Content starts

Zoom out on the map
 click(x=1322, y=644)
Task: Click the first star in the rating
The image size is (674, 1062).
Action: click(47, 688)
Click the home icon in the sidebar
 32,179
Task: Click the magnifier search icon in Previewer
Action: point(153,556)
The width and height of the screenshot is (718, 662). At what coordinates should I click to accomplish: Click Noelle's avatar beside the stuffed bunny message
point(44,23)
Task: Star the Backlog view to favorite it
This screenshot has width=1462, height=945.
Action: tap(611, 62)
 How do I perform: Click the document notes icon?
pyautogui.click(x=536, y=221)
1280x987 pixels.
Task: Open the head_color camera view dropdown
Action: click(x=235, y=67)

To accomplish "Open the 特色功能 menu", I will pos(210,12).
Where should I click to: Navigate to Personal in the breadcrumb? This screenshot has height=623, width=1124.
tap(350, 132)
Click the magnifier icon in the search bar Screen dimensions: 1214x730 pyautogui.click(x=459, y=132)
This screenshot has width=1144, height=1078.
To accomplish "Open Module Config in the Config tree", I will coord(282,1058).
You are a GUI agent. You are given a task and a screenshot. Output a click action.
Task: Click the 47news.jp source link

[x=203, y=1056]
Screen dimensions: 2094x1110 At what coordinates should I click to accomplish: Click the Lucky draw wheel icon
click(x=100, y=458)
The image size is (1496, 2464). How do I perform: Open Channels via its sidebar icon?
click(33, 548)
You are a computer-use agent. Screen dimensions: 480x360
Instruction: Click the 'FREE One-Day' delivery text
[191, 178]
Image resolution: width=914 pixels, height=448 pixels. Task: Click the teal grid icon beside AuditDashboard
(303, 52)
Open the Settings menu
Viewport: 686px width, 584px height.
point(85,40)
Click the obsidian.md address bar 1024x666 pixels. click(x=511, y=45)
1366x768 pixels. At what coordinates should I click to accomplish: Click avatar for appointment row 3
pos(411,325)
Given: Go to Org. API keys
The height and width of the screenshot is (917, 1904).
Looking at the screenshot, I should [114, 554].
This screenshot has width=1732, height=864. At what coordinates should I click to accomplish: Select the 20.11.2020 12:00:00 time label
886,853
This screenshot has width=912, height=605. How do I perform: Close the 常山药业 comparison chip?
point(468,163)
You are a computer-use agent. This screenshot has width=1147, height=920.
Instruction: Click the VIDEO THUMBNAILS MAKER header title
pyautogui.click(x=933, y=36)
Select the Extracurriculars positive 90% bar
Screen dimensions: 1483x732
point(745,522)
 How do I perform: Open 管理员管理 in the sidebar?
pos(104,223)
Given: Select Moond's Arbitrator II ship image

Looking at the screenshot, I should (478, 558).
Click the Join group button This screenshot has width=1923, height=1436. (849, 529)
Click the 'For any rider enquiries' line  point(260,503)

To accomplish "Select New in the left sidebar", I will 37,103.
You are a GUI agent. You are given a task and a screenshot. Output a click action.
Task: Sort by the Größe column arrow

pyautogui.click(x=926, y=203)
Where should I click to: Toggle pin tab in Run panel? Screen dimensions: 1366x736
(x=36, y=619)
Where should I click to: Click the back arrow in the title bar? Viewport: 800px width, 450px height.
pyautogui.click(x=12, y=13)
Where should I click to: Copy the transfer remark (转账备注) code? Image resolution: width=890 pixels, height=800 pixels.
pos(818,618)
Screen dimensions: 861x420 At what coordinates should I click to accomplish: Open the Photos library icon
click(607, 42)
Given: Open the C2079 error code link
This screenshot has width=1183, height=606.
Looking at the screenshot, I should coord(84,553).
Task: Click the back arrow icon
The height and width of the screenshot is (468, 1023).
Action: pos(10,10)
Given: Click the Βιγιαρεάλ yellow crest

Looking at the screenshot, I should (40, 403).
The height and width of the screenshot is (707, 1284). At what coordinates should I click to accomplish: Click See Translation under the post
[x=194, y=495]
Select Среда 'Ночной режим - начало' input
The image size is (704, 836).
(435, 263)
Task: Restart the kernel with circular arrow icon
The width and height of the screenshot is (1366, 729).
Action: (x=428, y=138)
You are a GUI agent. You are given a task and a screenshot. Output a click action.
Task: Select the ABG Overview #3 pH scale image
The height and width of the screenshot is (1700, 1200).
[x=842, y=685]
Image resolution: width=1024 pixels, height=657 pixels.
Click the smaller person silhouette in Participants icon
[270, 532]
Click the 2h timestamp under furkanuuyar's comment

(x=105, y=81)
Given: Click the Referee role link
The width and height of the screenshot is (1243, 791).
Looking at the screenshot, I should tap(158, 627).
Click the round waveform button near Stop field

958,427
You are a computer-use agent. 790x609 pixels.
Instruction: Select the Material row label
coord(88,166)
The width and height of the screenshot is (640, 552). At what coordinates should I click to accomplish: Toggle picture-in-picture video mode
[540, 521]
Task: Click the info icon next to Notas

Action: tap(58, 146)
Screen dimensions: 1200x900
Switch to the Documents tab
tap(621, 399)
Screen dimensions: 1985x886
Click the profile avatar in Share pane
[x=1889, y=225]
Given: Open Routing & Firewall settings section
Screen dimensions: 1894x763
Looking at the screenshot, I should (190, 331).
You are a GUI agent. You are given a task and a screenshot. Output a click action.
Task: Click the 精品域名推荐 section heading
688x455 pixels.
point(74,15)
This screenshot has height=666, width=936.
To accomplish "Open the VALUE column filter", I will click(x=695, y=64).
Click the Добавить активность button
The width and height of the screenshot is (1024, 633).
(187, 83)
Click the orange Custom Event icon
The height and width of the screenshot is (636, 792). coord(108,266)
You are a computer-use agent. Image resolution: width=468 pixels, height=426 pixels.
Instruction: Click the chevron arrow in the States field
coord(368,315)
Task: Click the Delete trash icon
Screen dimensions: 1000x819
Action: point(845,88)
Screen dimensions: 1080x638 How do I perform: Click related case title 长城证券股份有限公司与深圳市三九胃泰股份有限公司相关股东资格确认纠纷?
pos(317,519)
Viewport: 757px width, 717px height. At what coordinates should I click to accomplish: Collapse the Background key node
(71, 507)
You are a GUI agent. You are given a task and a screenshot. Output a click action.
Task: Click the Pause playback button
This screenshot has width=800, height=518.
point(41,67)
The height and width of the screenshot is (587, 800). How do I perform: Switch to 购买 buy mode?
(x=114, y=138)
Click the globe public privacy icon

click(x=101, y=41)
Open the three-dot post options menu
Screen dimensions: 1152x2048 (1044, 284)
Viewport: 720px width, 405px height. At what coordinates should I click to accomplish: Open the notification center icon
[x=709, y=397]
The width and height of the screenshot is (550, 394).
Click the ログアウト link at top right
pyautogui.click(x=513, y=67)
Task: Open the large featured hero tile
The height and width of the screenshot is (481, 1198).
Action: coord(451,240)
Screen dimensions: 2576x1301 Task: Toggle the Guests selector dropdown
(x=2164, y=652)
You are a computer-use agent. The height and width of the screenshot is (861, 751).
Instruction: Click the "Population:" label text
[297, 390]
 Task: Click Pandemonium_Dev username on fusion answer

Content ends

= EXERCISE =
Reproduce word for word the material above, beginning with the line that contains "Click the round" and ending with the line that contains "This screenshot has height=666, width=936.".

= EXERCISE ANSWER =
Click the round waveform button near Stop field

958,427
You are a computer-use agent. 790x609 pixels.
Instruction: Select the Material row label
coord(88,166)
The width and height of the screenshot is (640, 552). At what coordinates should I click to accomplish: Toggle picture-in-picture video mode
[540, 521]
Task: Click the info icon next to Notas

Action: tap(58, 146)
Screen dimensions: 1200x900
Switch to the Documents tab
tap(621, 399)
Screen dimensions: 1985x886
Click the profile avatar in Share pane
[x=1889, y=225]
Given: Open Routing & Firewall settings section
Screen dimensions: 1894x763
Looking at the screenshot, I should (190, 331).
You are a GUI agent. You are given a task and a screenshot. Output a click action.
Task: Click the 精品域名推荐 section heading
688x455 pixels.
point(74,15)
This screenshot has height=666, width=936.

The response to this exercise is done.